The biggest challenge we face as a funder is seeing the impact of a decline in state funding for schools, youth clubs and emotional well-being, and a subsequent increase in the demand for our funds. We know we cannot fund every organisation. However, our new strategy will help us focus our funds where they can have the most impact and that will help us with this challenge in the long-term. Our new funding approach will mean organisations can request larger grants for longer periods of time to help alleviate the financial pressures and worries of the current climate.
What has impressed John Lyon’s Charity about Ealing’s youth and young people and what they do?

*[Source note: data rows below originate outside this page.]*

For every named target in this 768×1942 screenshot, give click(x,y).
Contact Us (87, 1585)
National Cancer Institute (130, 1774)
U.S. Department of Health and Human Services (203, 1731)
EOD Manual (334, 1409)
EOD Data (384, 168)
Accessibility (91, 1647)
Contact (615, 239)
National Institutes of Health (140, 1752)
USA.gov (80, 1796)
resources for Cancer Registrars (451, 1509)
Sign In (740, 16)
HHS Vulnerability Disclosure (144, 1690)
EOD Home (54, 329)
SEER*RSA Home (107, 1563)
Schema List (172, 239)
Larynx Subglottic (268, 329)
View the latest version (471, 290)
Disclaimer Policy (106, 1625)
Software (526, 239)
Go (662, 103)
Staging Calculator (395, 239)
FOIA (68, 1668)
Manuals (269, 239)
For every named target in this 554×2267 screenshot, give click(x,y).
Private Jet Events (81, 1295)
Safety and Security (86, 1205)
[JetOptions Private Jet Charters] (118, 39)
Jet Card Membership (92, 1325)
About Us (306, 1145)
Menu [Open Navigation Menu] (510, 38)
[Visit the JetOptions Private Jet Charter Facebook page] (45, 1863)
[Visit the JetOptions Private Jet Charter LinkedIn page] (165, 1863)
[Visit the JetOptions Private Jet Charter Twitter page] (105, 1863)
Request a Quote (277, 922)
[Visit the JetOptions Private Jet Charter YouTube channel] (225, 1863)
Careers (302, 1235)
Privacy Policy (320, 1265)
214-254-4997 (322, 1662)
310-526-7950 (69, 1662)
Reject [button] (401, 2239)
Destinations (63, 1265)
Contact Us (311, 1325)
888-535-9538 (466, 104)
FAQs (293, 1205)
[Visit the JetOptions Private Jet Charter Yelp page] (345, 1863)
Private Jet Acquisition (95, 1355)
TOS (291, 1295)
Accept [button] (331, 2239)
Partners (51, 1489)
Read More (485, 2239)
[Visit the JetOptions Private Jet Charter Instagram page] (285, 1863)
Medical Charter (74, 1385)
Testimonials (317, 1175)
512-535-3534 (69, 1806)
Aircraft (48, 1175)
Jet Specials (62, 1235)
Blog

The commitment and dedication that we have seen from Ealing’s young people over the years has been extraordinary. Most recently, John Lyon’s Charity supported Young Ealing Foundation and its Ealing Young Champions in its mission to save the Young Adult Centre in Southall – a vital youth club within the Ealing community. To see these strong minded young people stand up for what they believe in and urge Ealing Council not to destroy the Young Adult Centre – and win this battle – was beyond inspiring. We were and continue to be very proud of these young people and will do all we can to encourage and support all the young people we have the pleasure of working with.
For how many years have you been giving grants to Ealing groups and what achievements have you seen through your grant making which if it wasn’t for your support, it would not have happened?
Since 1991 we have awarded over £186m across our Beneficial Area and a large portion of that funding sits in Ealing. Last year alone, we awarded £1.4m to a number of groups who operate in Ealing, including Education and Skills Development Group (ESDEG), which is a shining example of supplementary education. ESDEG’s high-quality Supplementary Schools are NRCSE-accredited and have been supported by John Lyon’s Charity since 2008. Since that time, ESDEG has received over £290,000 towards its supplementary schools and school holiday activities. We are very proud to have supported a number of charities in Ealing and regularly receive feedback of thanks and gratitude because our funding does have a huge impact on the groups we support.
Recently Ealing Council decided to retrofit the YAC in Southall and not close it down, what do you think about it and do you think there needs to be more youth centres across Ealing?
As mentioned above, we are very proud of Young Ealing Foundation and its Ealing Young Champions. However, more certainly needs to be done within the borough. There are only three Youth Clubs in Ealing, one of which is the Young Adult Centre. In the area of Southall there are over 16,000 young people, many of whom rely on the YAC as their source of social interaction as well as it being a hub for extracurricular sport and clubs. This means that the borough needs more youth clubs, more support from the Council and more funding where possible so that young people, living in an already disadvantaged area can have access to the same opportunities as anyone else. We are certainly doing our part, but more needs to be done.
EALING.NEWS also spoke to Mohamed Ahmed, director at ESDEG who got funding from JLC and spoke of the importance of it for the work they do. He said: “The funding from John Lyon’s Charity helped ESDEG grow and provide much needed services to the most deprived sections of the community. It helped us secure funds from other funders and has helped others to trust us, too. JLC has helped the children and young people we work with.
“The success of the children we have taught since 2006 is down to funders like JLC – without their funding it would have been very difficult for those young people to excel in their education and secure successful careers. Grants from JLC have been the backbone to our work and our success is their success.”